= SOAL UNTUK DIJAWAB =
A – Tuliskan secara persis bagian artikel tentang kualitas udara Jakarta yang dimulai dengan "Di stasiun pemantau kualitas udara di Bundaran" dan berlanjut hingga "hingga 38,39 persen.".
B – Teruskan artikel tentang kualitas udara Jakarta setelah perluasan ganjil genap, dimulai sesudah kalimat terakhir yang tercantum.

= DOKUMEN SUMBER =

********************

Pasca-perluasan Ganjil Genap, Kualitas Udara Jakarta Diklaim Membaik
›
Pasca-perluasan Ganjil Genap, ...
Iklan
Pasca-perluasan Ganjil Genap, Kualitas Udara Jakarta Diklaim Membaik
Kualitas udara Jakarta diklaim membaik setelah kebijakan ganjil genap diperluas mulai 9 September lalu. Namun, klaim ini diragukan. Kualitas udara bisa lebih baik jika ganjil genap berlaku pula untuk sepeda motor.
Oleh
AYU PRATIWI
·3 menit baca
JAKARTA, KOMPAS — Dinas Lingkungan Hidup DKI Jakarta menyebut kualitas udara Jakarta membaik pasca-perluasan aturan ganjil-genap, 9 September 2019. Namun, klaim itu diragukan karena pengukuran kualitas udara hanya dari dua titik. Selain itu, perbaikan kualitas udara juga akan lebih baik jika aturan berlaku pula untuk sepeda motor.
Berdasarkan hasil pemantauan kualitas udara dengan alat pemantau di Bundaran HI, Jakarta Pusat dan Kelapa Gading, Jakarta Utara, konsentrasi partikulat PM 2,5 menurun setelah perluasan ganjil genap. Partikulat PM 2,5 adalah partikel debu yang berukuran 2,5 mikrometer. Partikel ini memiliki ketebalan 1/30 tebal rambut manusia.
Mulai 9 September lalu, ruas jalan yang diberlakukan ganjil genap ditambah, dari semula hanya sembilan ruas jalan menjadi 25 ruas jalan. Aturan itu berlaku pada Senin hingga Jumat, pukul 06.00-10.00 dan 16.00-21.00.
”Secara umum, kualitas udara membaik,” kata Kepala Dinas Lingkungan Hidup DKI Jakarta Andono Warih di Jakarta, Jumat (18/10/2019).
Di stasiun pemantau kualitas udara di Bundaran HI, rata-rata mingguan konsentrasi partikulat PM 2,5 setelah diberlakukan perluasan aturan ganjil genap menurun antara 2,58-18,97 persen dibanding sebelum ganjil genap diberlakukan.
Adapun di stasiun pemantau kualitas udara di Kelapa Gading, rata-rata mingguan partikulat PM 2,5 menurun antara 11,80 hingga 38,39 persen.

********************

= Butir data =
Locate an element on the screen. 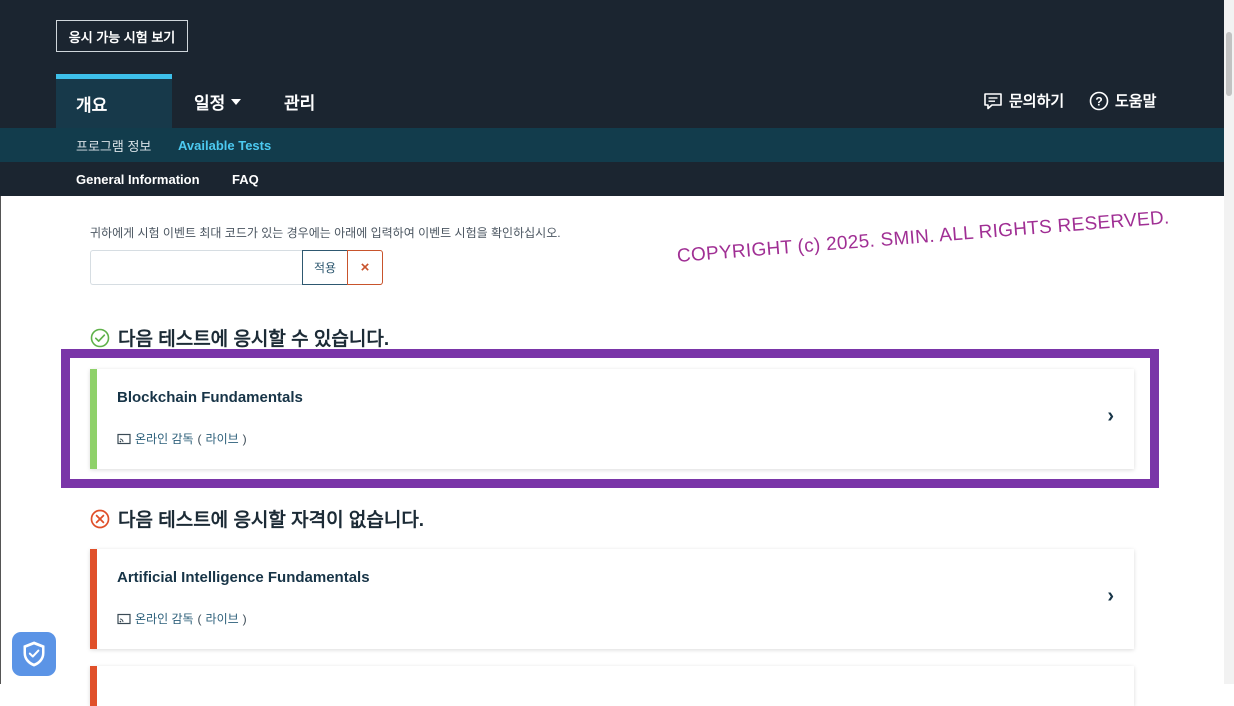  contact-link: 문의하기 is located at coordinates (1024, 100).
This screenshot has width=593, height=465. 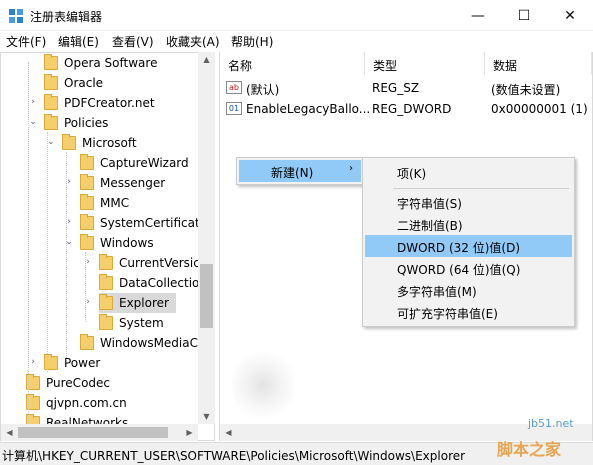 I want to click on value-type: REG_SZ, so click(x=396, y=88).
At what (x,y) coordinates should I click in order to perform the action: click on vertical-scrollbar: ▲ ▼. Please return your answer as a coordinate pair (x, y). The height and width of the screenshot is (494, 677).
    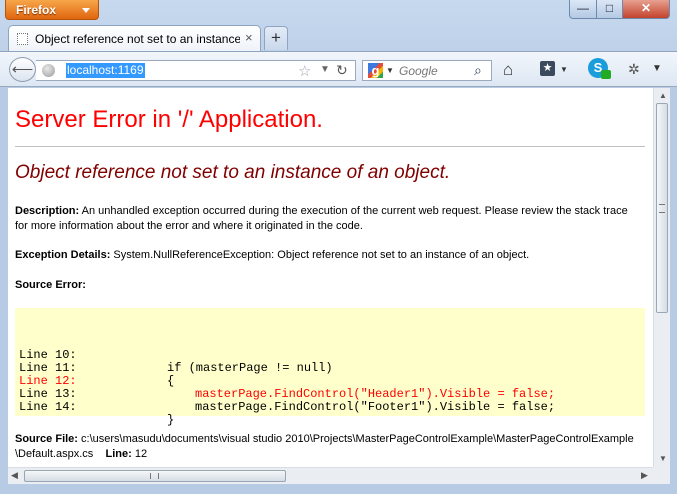
    Looking at the image, I should click on (662, 278).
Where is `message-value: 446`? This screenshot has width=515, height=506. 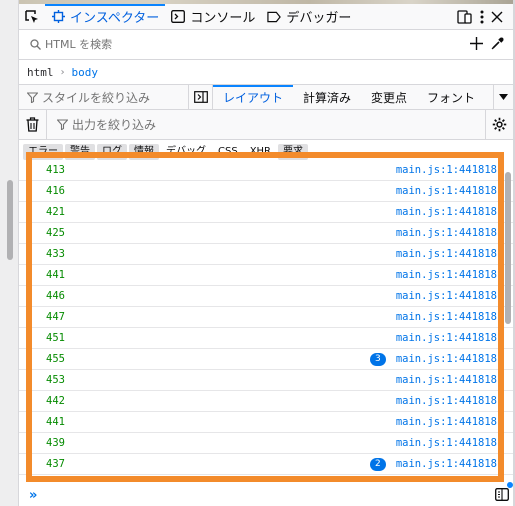
message-value: 446 is located at coordinates (56, 296).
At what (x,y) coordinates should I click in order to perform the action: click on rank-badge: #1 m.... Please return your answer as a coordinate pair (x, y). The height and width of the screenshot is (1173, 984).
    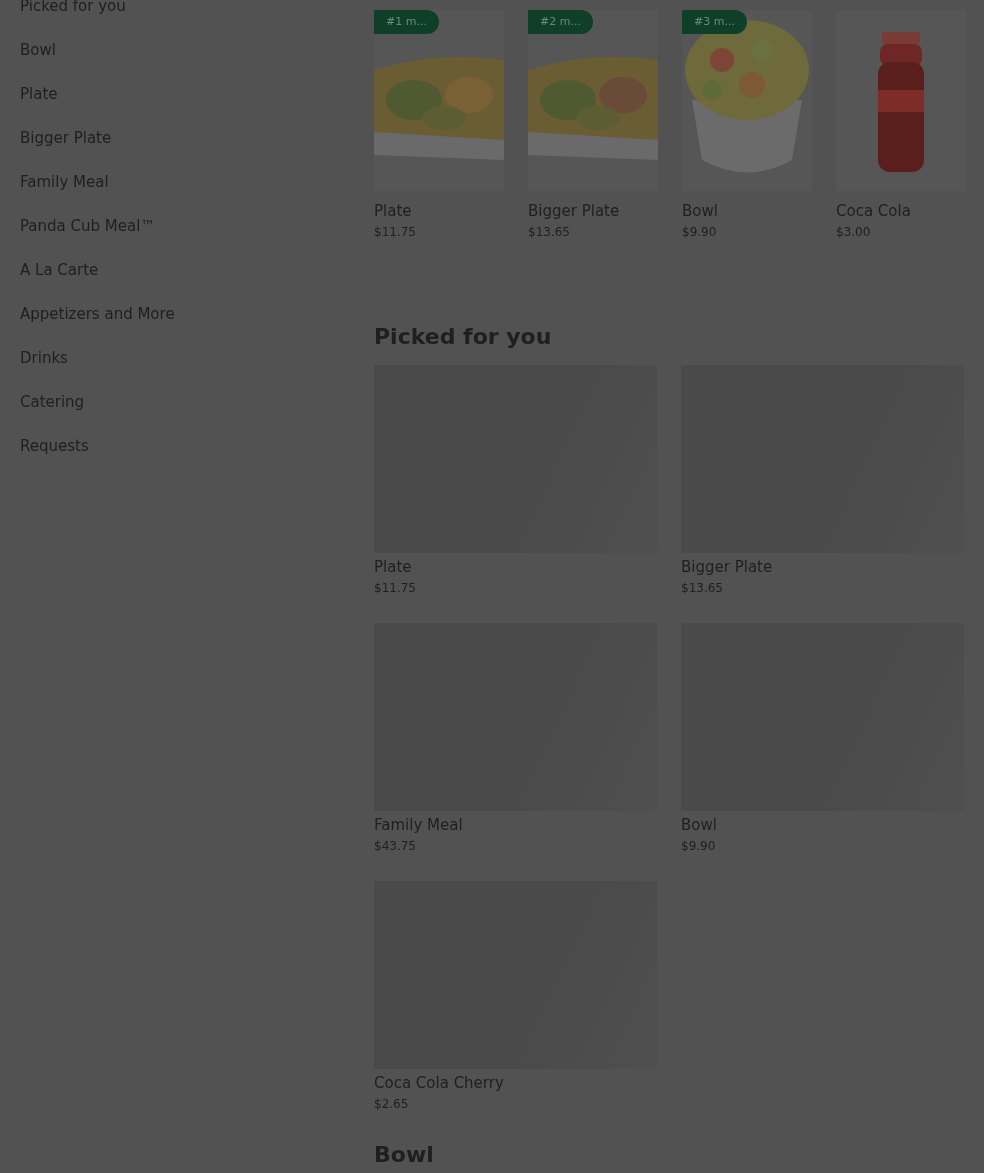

********************

= JAWABAN PER BUTIR =
A –
Di stasiun pemantau kualitas udara di Bundaran HI, rata-rata mingguan konsentrasi partikulat PM 2,5 setelah diberlakukan perluasan aturan ganjil genap menurun antara 2,58-18,97 persen dibanding sebelum ganjil genap diberlakukan.
Adapun di stasiun pemantau kualitas udara di Kelapa Gading, rata-rata mingguan partikulat PM 2,5 menurun antara 11,80 hingga 38,39 persen.

B –
”Dari hasil pemantauan di stasiun Kelapa Gading, konsentrasi PM 2,5 sampai dengan minggu kesembilan setelah perluasan ganjil genap menurun secara signifikan,” ujar Andono.
Meski demikian, Ketua Komite Penghapusan Bensin Bertimbal (KPBB) Ahmad Safrudin menilai, penurunan partikulat PM 2,5 belum signifikan. Kualitas udara dinilainya bakal lebih baik jika sepeda motor ikut dibatasi dengan ganjil genap.
”Penurunan konsentrasi PM 2,5 tidak signifikan karena masih mengabaikan polusi dari sepeda motor sebagai sumber pencemar terbesar. Kalau penggunaan sepeda motor dibatasi melalui sistem ganjil genap, pencemaran udara bisa ditekan 16,7 persen,” ujar Ahmad.
Menurut dia, sumber terbesar pencemaran udara adalah sepeda motor (44,53 persen), bus kota (21 persen), truk (18 persen), dan mobil pribadi (16,11 persen).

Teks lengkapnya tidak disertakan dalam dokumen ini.